“Callen, probably more than anyone else working on nineteenth-century painting today, is able to combine an artist’s experience of studio practice with an art historian’s rigorous use of documentation. Her work is immensely valuable for its combination of sensitive visual observation and scrupulous attention to details of historical fact. . . . This book is a major accomplishment.”

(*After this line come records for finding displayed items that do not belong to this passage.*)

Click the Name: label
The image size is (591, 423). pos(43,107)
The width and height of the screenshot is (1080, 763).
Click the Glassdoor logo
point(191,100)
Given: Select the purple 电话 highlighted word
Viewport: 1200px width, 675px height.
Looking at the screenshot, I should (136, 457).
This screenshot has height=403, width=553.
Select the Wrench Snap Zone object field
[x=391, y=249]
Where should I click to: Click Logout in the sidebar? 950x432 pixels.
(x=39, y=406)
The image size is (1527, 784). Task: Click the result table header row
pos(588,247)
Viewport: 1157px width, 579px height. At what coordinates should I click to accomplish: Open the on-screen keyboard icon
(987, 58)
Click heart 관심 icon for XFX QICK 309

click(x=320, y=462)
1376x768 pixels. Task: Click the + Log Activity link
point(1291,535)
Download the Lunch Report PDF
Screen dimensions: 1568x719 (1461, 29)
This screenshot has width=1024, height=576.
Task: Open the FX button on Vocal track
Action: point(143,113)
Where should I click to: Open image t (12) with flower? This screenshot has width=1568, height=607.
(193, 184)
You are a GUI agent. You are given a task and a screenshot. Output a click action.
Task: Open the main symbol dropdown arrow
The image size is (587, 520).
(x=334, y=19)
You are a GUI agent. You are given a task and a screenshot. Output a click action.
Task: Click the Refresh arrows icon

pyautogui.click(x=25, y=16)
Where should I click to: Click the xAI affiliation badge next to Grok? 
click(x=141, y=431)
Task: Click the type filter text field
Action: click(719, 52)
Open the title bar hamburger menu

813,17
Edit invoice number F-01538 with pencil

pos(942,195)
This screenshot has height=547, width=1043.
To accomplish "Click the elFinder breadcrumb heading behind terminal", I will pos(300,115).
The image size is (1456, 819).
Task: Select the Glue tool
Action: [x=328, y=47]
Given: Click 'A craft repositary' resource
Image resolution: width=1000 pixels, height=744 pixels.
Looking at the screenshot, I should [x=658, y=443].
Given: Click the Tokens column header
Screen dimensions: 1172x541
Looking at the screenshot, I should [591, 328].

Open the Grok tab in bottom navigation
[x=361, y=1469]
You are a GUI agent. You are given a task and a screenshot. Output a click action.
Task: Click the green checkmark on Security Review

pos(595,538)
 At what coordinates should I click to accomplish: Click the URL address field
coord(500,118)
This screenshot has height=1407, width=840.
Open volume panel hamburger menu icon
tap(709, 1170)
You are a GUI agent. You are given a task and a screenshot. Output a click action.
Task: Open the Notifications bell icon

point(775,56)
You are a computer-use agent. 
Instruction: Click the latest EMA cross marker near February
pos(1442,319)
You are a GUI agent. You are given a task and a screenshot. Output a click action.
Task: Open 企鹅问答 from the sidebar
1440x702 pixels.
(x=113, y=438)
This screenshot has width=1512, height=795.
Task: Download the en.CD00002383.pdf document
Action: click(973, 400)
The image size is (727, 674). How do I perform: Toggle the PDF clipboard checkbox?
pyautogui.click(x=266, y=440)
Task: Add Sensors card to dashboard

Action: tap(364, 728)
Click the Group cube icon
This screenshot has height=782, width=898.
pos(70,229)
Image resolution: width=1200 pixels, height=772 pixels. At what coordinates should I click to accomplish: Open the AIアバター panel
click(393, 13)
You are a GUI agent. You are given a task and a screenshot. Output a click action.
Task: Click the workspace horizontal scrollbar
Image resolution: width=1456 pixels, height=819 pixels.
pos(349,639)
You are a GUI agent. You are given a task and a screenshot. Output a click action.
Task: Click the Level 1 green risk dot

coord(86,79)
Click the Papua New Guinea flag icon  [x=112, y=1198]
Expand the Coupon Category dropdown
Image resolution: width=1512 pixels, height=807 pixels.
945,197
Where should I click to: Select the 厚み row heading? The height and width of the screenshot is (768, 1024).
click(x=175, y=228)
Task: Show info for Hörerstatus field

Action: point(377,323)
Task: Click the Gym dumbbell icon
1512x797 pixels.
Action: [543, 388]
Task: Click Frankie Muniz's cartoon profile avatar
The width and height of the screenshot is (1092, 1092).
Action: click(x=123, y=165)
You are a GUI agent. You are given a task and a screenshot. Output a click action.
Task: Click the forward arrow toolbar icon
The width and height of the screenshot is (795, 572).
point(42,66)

— Richard Shiff, University of Texas at Austin
“Callen’s book is a fascinating exploration of the material practices of French outdoor landscape painters in the nineteenth century. Focusing on hardware, including folding seats, paint boxes, backpacks, palette knives, brushes, and newly available tube paints, Callen argues that this often overlooked dimension of the work of the outdoor landscape painter is crucial for understanding how plein air painting took form. Her discussion includes the class associations of painter’s smocks and trowels, as well as the gender restrictions of what was an almost exclusively masculine practice. The book is organized into four richly illustrated and carefully researched chapters. Readers first encounter the early techniques and procedures of practitioners of plein air landscape sketching, including Pierre-Henri de Valenciennes and Jean-Baptiste-Camille Corot, before moving to the coarse-grained and materialist concerns of Gustav Courbet, Camille Pissarro, and Paul Cézanne. The text concludes with a fascinating discussion of the neo-Impressionist landscapes of Georges Seurat and Paul Signac and their relationship to the traditional craft practices of needlework, embroidery, and weaving. Callen’s presentation and analysis of the hardware available to outdoor landscape painters contributes an important new dimension to the broader understanding of nineteenth-century French painting. . . . Highly recommended.”
— Choice
“It is a well-known story, but Callen brings to it the illumination of technical art history, combining an authoritative understanding of artists materials and how they were used with the history of their availability and practical application. Her focused investigation of process, or the work of art, is enriched by the latest developments in conservation science, archival research in the history of art materials and close visual examination of paintings, as well as by her own practice as a painter.”
— Burlington Magazine
“The rise of painting en plein air was a key change in French artistic practice in the nineteenth century. This study examines how this new approach informed the avant garde, leading to the Impressionist revolution.”
— Apollo Magazine
“Callen’s The Work of Art is a welcome return to the material and technical matter of Impressionist paintings. . . . Callen skillfully interweaves performative, social, and aesthetic evidence that propelled the identity-construct of male plein-air landscape painters. The author casts her evidential net wide. . . . Particularly compelling is that these tangents converge on the multilayered identity of (male) plein-air painters as manual laborers. . . . Callen’s eloquent descriptions of the painting and knifing process mirror the tactile plasticity of the thick pigments on the canvases she describes. Likewise, the author’s lively prose captures the dynamics of hand and tool movements not only as indexical marks of the making process, but also of the changing components of manufactured pigments. . . . We can conclude from Callen’s densely demonstrated deconstruction of Impressionist practices and the tactile materiality of the painted canvases that the complex manufacture of Impressionist paintings compels a sense of wonder. Indeed, Callen’s book is a testimony to the Impressionists’ achievement.”